Joseph Bowman on April 25, 2011

Well, if I had to knock it out with a shell script I’d just make a file with a line for each integer and then

#!/bin/bash
DUPE=$(sort -n array.txt | uniq -d)
ARRAY=$(sort -n array.txt)
KEY=0
for i in $ARRAY; do
if [ $KEY -ne $i ]; then
echo “MISSING: $KEY”;
break;
fi
KEY=$(($KEY+1));
done
echo “DUPE: ${DUPE}”

I’m assume I understand the description right and the first number would always be 0. If not, then I could always head the sorted output to get the first number and start counting from there. I suppose I could get a little better about storing file in memory after the first sort for the whole “compact space” part.

Reply
- Max Schireson on April 25, 2011
  
  Hi. Looking to avoid the time of a sort (which is more than linear) and also not to have to hold a copy of the array. You can see some correct solutions and further commentary in the comments.
  
  — Max
  
  Reply
Ankur on April 26, 2011

Wow. This is probably the easiest one out there. It’s as simple as summing all of them and deducting it from n*(n 1)/2

I was really expecting something better!! I think this question was on my class 8 math exam.

Reply
- Max Schireson on April 26, 2011
  
  That’s simple, but it doesn’t actually answer the question asked 🙂
  
  — Max
  
  Reply
Duarte on April 26, 2011

Here’s my take. It’s based on XOR and on the observation that a bit set to 1 on (Missing XOR Duplicate) means that Missing and Duplicate can be distinguished based on that bit.

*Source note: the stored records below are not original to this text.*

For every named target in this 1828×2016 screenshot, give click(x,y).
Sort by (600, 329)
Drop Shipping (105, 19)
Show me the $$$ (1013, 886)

My solution is in C#.

long total = 0;
long values = 0;

for (long i = 0; i < a.Length; i++)
{
total ^= i + 1;
values ^= a[i];
}

long x = total ^ values;

int bit;
for (bit = 1; (x & bit) == 0; bit <<= 1) { }

total = 0;
values = 0;

for (long i = 0; i < a.Length; i++)
{
var tmp = i + 1;
if ((tmp & bit) != 0)
{
total ^= tmp;
}

tmp = a[i];
if ((tmp & bit) != 0)
{
values ^= tmp;
}
}

long duplicate = total ^ values;

int count = 0;
for (long i = 0; i < a.Length; i++)
{
if (a[i] == duplicate && ++count == 2)
{
break;
}
}

duplicate = count == 2 ? duplicate : (duplicate ^ x);
long missing = duplicate ^ x;

We could use the equation SUM(1..N) – SUM(a) – Duplicate = Missing to reduce the solution to two loops, but I think this is faster.

Reply
- Duarte on April 26, 2011
  
  Oops, the third loop can be:
  
  bool found = false;
  for (long i = 0; i < a.Length; i++)
  {
  if (a[i] == duplicate)
  {
  found = true;
  break;
  }
  }
  
  duplicate = found ? duplicate : (duplicate ^ x);
  long missing = duplicate ^ x;
  
  Reply
  - Max Schireson on April 26, 2011
    
    looks good to me.
    
    — Max
  - Duarte on April 27, 2011
    
    Actually, I tested and this version is better:
    
    long xor = 0; // duplicate ^ missing
    long diff = 0; // duplicate – missing
    
    for (long i = 0; i < a.Length; i++)
    {
    long index = i + 1;
    xor ^= index ^ a[i];
    diff += a[i] – index;
    }
    
    int bit;
    for (bit = 1; (xor & bit) == 0; bit <<= 1) { }
    
    long duplicate = 0;
    
    for (long i = 0; i 0 ? Math.Max(duplicate, missing) : Math.Min(duplicate, missing);
    missing = duplicate ^ xor;
  - Duarte on April 27, 2011
    
    Hum, something went wrong.
    
    long xor = 0; // duplicate ^ missing
    long diff = 0; // duplicate – missing
    
    for (long i = 0; i < a.Length; i++)
    {
    long index = i + 1;
    xor ^= index ^ a[i];
    diff += a[i] – index;
    }
    
    int bit;
    for (bit = 1; (xor & bit) == 0; bit <<= 1) { }
    
    duplicate = 0;
    
    for (long i = 0; i 0 ? Math.Max(duplicate, missing) : Math.Min(duplicate, missing);
    missing = duplicate ^ xor;
  - Duarte on April 27, 2011
    
    Oh well. It’s here: https://gist.github.com/943484
Andrew on April 27, 2011

An interesting problem but more of a mathematical challenge than a programming ability test.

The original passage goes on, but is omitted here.